A Câmara dos Deputados aprovou um projeto de lei que visa ampliar a licença-paternidade no Brasil de 5 para até 20 dias, com remuneração integral garantida durante todo o período. A proposta, que passou por alterações, seguirá agora para análise e votação no Senado Federal.
A implementação do novo modelo será gradual, ao longo de quatro anos. Nos dois primeiros anos após a aprovação final da lei, a licença será estendida para 10 dias. No terceiro ano, esse período aumentará para 15 dias. A partir do quarto ano, a licença-paternidade atingirá os 20 dias completos, condicionado ao cumprimento das metas fiscais estabelecidas pelo governo federal.

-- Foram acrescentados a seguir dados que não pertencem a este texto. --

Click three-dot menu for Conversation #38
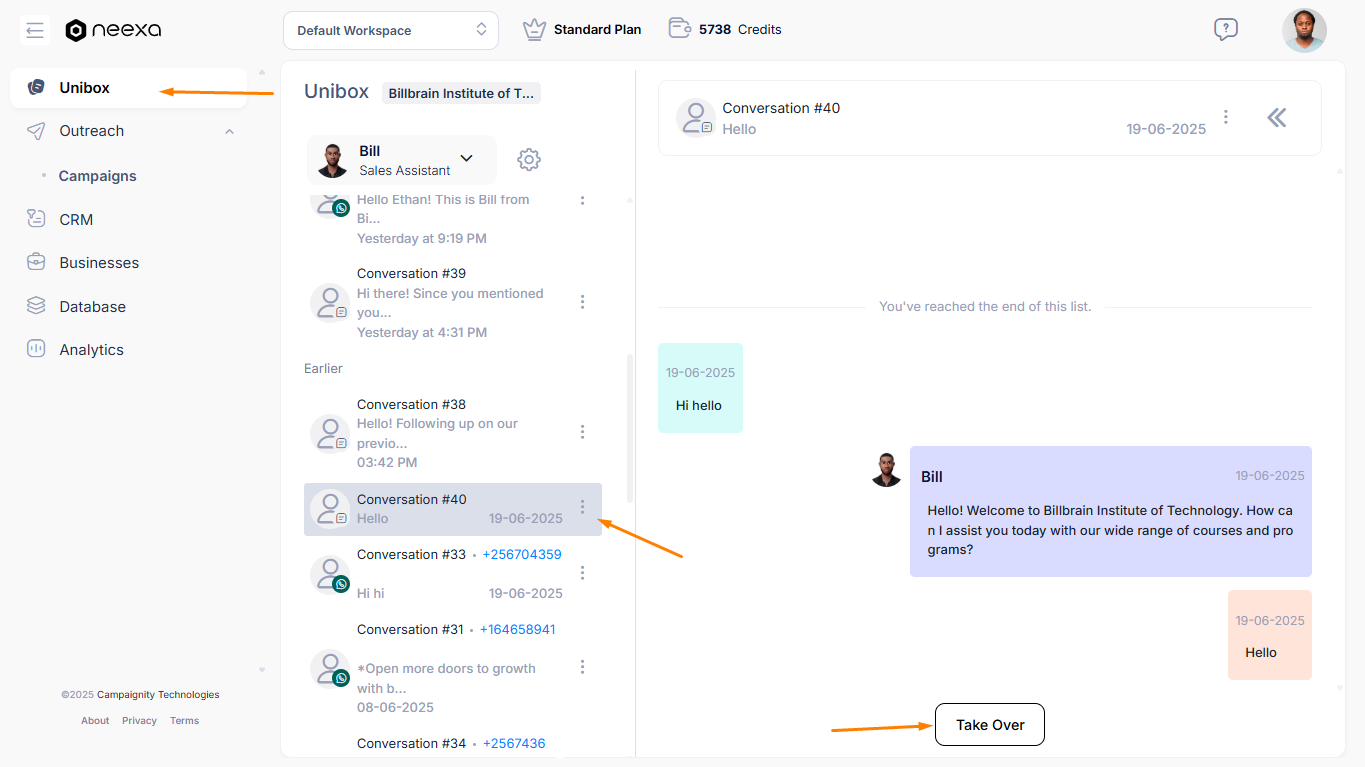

O projeto também contempla casos específicos. Pais de crianças recém-nascidas ou adotadas com deficiência terão direito a um adicional de 1/3 no período da licença, resultando em 13, 20 ou 27 dias, dependendo da fase de implementação da lei. Outra inovação é a possibilidade de dividir a licença em dois períodos, exceto em situações de falecimento da mãe. O primeiro período deve ser gozado imediatamente após o nascimento, adoção ou obtenção da guarda judicial, enquanto o segundo poderá ser utilizado em até 180 dias.
O benefício será integralmente pago aos trabalhadores regidos pela CLT (Consolidação das Leis do Trabalho) ou aos trabalhadores avulsos. Com a extensão da licença, a Previdência Social passará a ser responsável pelo pagamento do salário-paternidade, permitindo que os empregadores compensem os valores pagos por meio das contribuições ao INSS. Micro e pequenas empresas poderão abater o valor pago ao funcionário dos tributos federais.
Durante a discussão, defensores da proposta argumentaram que a medida fortalece o vínculo paterno nos primeiros dias de vida da criança, auxiliando a mãe e promovendo uma divisão mais equilibrada das responsabilidades familiares. Estudos apontam que o envolvimento precoce do pai contribui para o aleitamento materno, redução de doenças infantis e menor incidência de depressão pós-parto.
O projeto, no entanto, também gerou debates sobre seus potenciais impactos econômicos, com algumas vozes alertando para possíveis dificuldades de empregabilidade e custos adicionais para micro e pequenas empresas.